> [Assigned task] Return exactly the lines of the records below, starting at the line that contains "You are a computer-use" and ending at the line that contains "Instruction: Open the Форум menu item", with both of those lines kept.

> [Data shown]
┄┄┄┄┄┄┄┄┄┄
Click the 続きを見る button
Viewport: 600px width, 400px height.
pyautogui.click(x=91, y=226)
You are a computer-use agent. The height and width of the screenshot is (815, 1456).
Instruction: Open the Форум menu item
┄┄┄┄┄┄┄┄┄┄
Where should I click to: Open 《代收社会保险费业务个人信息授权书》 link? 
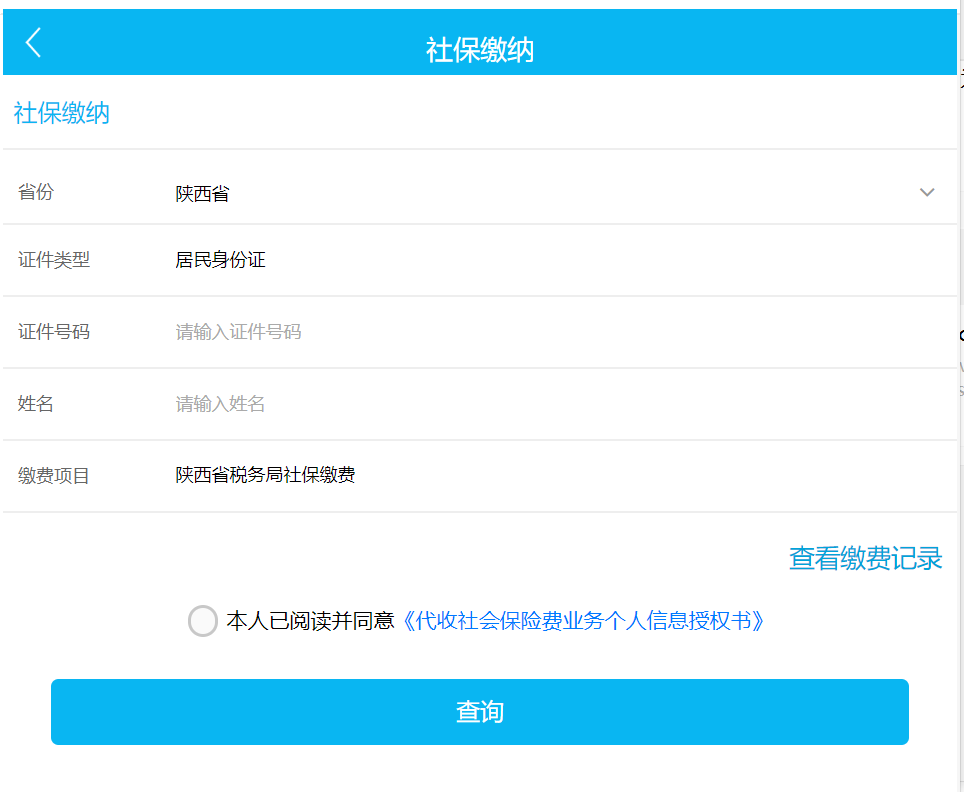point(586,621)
┄┄┄┄┄┄┄┄┄┄
> [Exercise output]
You are a computer-use agent. The height and width of the screenshot is (815, 1456).
Instruction: Open the Форум menu item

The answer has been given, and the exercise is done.